* THE REQUEST *
Reproduce the part of the records that opens at the very start and closes with the line containing "pyautogui.click(x=48, y=21)", including both ends. Leave the pictures out of your answer.

* Screen grounding records *

◇ ◇ ◇ ◇ ◇

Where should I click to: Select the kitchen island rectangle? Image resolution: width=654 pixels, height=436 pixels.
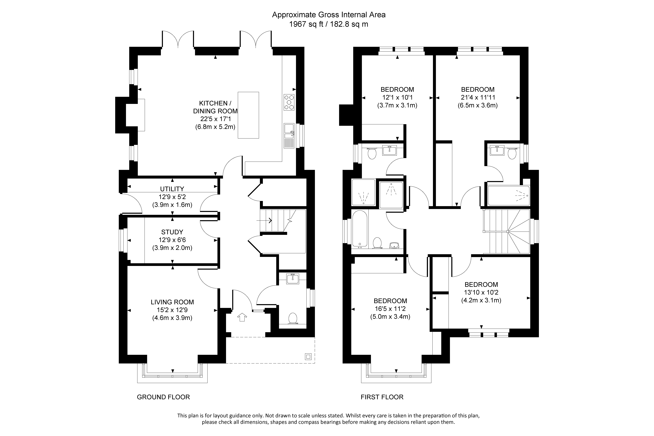(248, 115)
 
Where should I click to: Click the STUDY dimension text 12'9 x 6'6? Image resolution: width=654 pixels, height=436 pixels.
(172, 240)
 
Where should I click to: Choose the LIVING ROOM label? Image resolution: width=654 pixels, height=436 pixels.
(172, 302)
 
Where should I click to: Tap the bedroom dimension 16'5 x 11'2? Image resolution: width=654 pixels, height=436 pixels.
(390, 309)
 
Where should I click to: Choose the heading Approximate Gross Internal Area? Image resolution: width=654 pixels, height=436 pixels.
(329, 15)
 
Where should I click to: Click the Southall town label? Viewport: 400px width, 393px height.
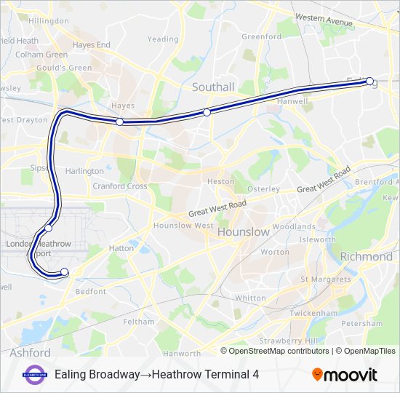pyautogui.click(x=213, y=87)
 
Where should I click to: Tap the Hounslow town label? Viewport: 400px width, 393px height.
pyautogui.click(x=244, y=231)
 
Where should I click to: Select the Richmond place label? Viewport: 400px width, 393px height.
pyautogui.click(x=367, y=257)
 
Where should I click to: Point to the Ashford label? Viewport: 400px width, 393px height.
pyautogui.click(x=30, y=353)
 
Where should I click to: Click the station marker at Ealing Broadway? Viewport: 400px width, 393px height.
pyautogui.click(x=369, y=82)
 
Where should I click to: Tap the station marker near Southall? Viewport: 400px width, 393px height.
pyautogui.click(x=207, y=112)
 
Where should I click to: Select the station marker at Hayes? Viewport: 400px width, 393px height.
pyautogui.click(x=120, y=122)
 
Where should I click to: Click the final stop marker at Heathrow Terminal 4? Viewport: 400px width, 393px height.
pyautogui.click(x=64, y=272)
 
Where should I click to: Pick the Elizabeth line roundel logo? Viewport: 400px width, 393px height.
pyautogui.click(x=34, y=374)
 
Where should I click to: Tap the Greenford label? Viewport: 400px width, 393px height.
pyautogui.click(x=261, y=37)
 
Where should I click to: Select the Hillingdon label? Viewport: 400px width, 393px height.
pyautogui.click(x=48, y=21)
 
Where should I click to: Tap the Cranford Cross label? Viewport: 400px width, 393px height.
pyautogui.click(x=120, y=186)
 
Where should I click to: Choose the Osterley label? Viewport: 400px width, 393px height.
pyautogui.click(x=263, y=189)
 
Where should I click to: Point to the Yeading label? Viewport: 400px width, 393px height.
pyautogui.click(x=162, y=39)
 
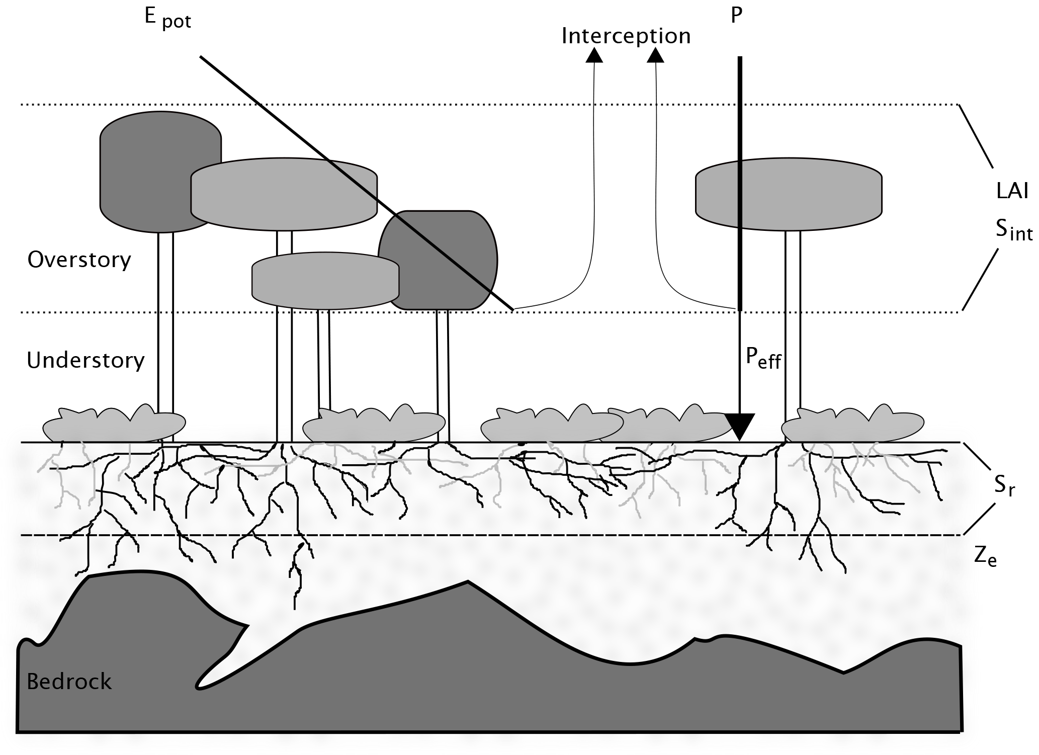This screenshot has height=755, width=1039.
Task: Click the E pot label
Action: click(167, 18)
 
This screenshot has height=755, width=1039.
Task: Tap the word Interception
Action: click(626, 36)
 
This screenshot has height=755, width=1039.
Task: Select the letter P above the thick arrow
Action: click(736, 16)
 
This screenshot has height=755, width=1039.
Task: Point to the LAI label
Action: click(1012, 192)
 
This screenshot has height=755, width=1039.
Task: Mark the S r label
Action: click(1004, 486)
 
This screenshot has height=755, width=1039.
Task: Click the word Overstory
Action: click(79, 260)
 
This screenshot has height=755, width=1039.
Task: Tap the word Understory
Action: click(85, 361)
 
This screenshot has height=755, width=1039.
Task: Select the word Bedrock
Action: click(69, 682)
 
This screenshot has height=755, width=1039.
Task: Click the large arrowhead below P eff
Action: click(740, 427)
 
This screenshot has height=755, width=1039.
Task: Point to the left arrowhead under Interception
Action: click(595, 55)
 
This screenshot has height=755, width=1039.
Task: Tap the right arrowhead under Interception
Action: click(655, 55)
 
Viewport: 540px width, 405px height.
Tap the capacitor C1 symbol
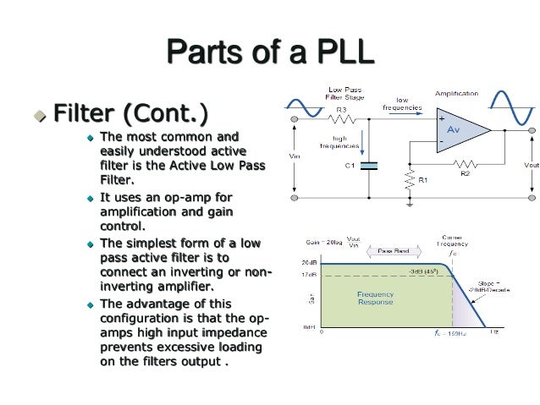point(367,166)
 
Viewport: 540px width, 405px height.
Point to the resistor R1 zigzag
point(410,181)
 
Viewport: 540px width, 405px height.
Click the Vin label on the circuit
point(294,156)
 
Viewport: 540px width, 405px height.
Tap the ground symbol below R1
point(410,204)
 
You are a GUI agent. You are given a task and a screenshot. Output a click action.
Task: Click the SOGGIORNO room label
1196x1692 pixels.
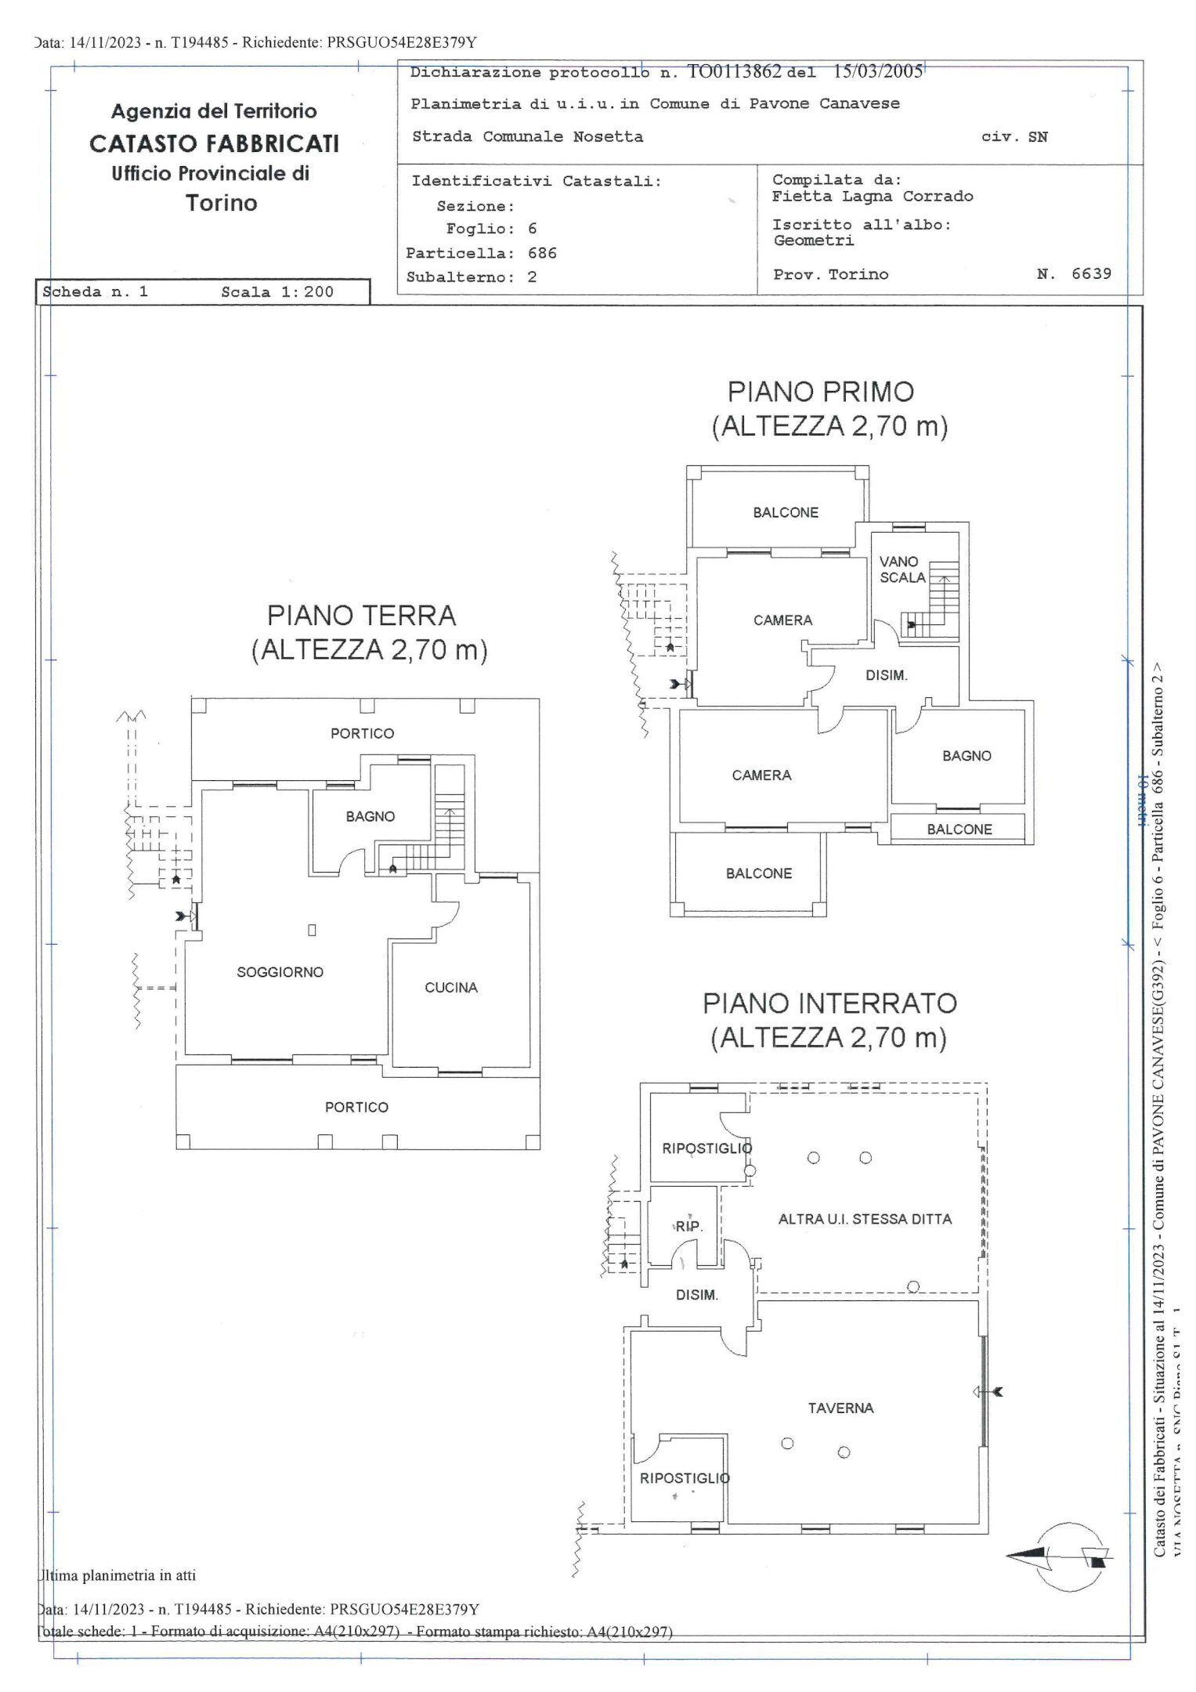[280, 972]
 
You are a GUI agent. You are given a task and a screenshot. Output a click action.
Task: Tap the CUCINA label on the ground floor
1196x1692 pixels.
[451, 988]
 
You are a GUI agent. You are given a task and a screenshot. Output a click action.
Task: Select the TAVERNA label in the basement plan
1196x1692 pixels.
[840, 1408]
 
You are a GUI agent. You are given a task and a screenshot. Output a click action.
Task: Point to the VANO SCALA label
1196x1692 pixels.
[902, 569]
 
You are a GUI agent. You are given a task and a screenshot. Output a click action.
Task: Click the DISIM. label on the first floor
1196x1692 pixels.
[886, 675]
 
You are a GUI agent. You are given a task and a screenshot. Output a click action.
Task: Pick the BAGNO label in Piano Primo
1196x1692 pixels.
[967, 756]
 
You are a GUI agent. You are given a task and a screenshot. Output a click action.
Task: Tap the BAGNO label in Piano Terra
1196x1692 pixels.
[370, 816]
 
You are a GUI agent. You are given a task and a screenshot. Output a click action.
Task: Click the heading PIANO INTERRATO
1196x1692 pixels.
[829, 1003]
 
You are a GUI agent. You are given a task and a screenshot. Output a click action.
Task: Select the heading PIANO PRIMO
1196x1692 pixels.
[821, 392]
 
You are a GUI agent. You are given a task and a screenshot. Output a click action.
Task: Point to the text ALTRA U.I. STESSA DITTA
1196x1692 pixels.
[865, 1219]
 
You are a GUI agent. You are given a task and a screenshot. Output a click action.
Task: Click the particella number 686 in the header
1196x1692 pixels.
[542, 253]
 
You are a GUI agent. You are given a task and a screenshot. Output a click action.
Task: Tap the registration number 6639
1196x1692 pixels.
[1091, 273]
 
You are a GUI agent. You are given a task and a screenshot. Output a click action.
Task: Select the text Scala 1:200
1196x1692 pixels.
[277, 292]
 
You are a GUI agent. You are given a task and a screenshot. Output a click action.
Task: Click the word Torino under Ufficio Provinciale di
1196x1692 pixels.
[222, 203]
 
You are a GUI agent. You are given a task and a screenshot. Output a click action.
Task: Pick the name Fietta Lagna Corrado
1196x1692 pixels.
[873, 197]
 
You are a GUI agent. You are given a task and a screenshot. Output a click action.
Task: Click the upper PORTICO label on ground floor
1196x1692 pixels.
[362, 733]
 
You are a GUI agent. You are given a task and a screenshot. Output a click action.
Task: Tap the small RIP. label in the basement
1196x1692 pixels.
[689, 1227]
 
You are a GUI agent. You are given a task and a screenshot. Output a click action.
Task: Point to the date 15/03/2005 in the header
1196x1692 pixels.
[878, 72]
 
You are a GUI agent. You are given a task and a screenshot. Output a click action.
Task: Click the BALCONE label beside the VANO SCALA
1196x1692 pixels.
[786, 512]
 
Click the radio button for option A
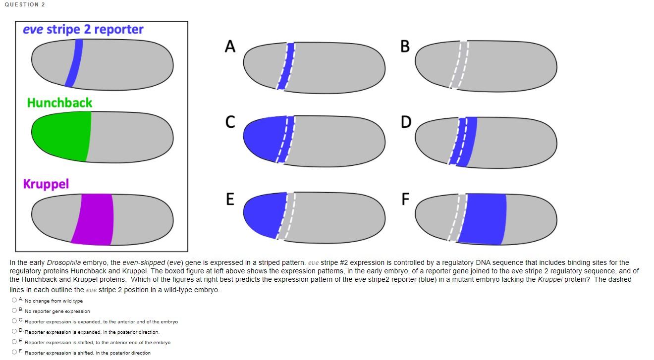[x=14, y=300]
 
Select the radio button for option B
[x=14, y=310]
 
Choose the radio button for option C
[x=14, y=321]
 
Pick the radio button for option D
[x=14, y=331]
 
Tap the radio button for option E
[x=14, y=342]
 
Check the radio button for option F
[x=14, y=352]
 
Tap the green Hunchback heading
[x=59, y=103]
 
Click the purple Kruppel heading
[x=46, y=184]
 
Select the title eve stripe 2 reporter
[x=83, y=30]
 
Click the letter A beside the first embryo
[x=230, y=46]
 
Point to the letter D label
[x=405, y=122]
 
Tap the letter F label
[x=405, y=199]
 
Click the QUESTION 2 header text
[x=25, y=4]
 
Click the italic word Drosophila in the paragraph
[x=64, y=262]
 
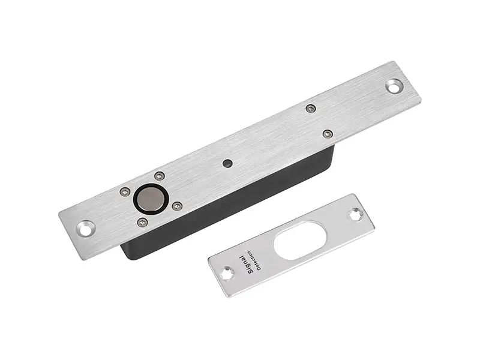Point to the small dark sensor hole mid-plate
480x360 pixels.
coord(226,163)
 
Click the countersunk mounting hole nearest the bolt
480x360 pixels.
coord(85,228)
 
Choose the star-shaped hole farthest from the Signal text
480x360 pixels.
coord(356,213)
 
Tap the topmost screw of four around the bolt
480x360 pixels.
coord(159,176)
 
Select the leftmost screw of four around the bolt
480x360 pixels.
coord(125,192)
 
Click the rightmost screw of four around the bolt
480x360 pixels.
coord(176,206)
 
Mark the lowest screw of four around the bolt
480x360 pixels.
coord(142,222)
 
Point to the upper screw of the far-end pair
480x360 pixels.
coord(310,109)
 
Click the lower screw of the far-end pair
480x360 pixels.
coord(327,134)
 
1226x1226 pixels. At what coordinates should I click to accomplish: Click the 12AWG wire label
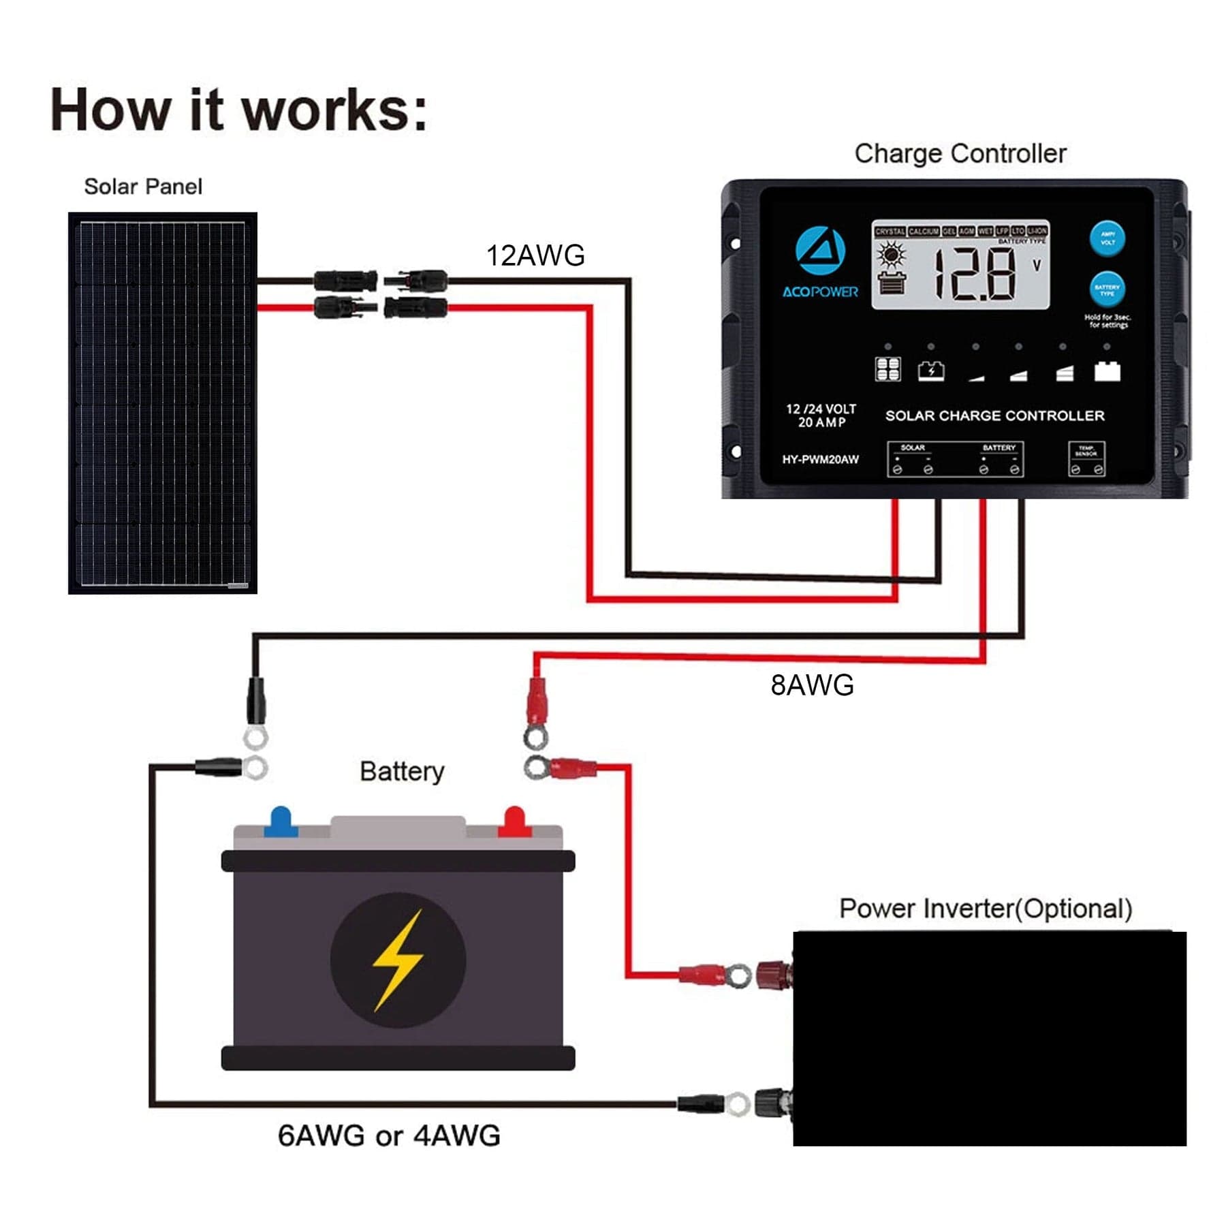[x=535, y=256]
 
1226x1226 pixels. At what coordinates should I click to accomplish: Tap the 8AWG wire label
[x=812, y=685]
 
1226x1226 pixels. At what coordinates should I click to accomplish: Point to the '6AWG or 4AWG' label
[x=389, y=1135]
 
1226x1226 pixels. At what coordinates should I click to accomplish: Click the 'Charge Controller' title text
[x=960, y=154]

◇ ◇ ◇ ◇ ◇

* COMPLETE RESPONSE *
Where should I click to: Select the kitchen island rectangle? Image resolution: width=654 pixels, height=436 pixels.
(248, 115)
 
Where should I click to: Click the STUDY dimension text 12'9 x 6'6? Image resolution: width=654 pixels, height=436 pixels.
(172, 240)
 
Where should I click to: Choose the LIVING ROOM label? Image resolution: width=654 pixels, height=436 pixels.
(172, 302)
 
Where should I click to: Tap the bedroom dimension 16'5 x 11'2? Image resolution: width=654 pixels, height=436 pixels.
(390, 309)
 
Where should I click to: Choose the heading Approximate Gross Internal Area? Image resolution: width=654 pixels, height=436 pixels.
(329, 15)
 
Where should I click to: Click the Southall town label? Viewport: 400px width, 393px height.
pyautogui.click(x=213, y=87)
 
Where should I click to: Tap the Hounslow town label? Viewport: 400px width, 393px height.
pyautogui.click(x=244, y=231)
 
Where should I click to: Select the Richmond place label? Viewport: 400px width, 393px height.
pyautogui.click(x=367, y=257)
 
Where should I click to: Point to the Ashford label? Viewport: 400px width, 393px height.
pyautogui.click(x=30, y=353)
 
Where should I click to: Click the station marker at Ealing Broadway? Viewport: 400px width, 393px height.
pyautogui.click(x=369, y=82)
 
Where should I click to: Tap the station marker near Southall? Viewport: 400px width, 393px height.
pyautogui.click(x=207, y=112)
 
Where should I click to: Select the station marker at Hayes? Viewport: 400px width, 393px height.
pyautogui.click(x=120, y=122)
 
Where should I click to: Click the final stop marker at Heathrow Terminal 4? Viewport: 400px width, 393px height.
pyautogui.click(x=64, y=272)
 
Where should I click to: Pick the Elizabeth line roundel logo? Viewport: 400px width, 393px height.
pyautogui.click(x=34, y=374)
 
Where should I click to: Tap the Greenford label? Viewport: 400px width, 393px height.
pyautogui.click(x=261, y=37)
 
Where should I click to: Select the Hillingdon label? Viewport: 400px width, 393px height.
pyautogui.click(x=48, y=21)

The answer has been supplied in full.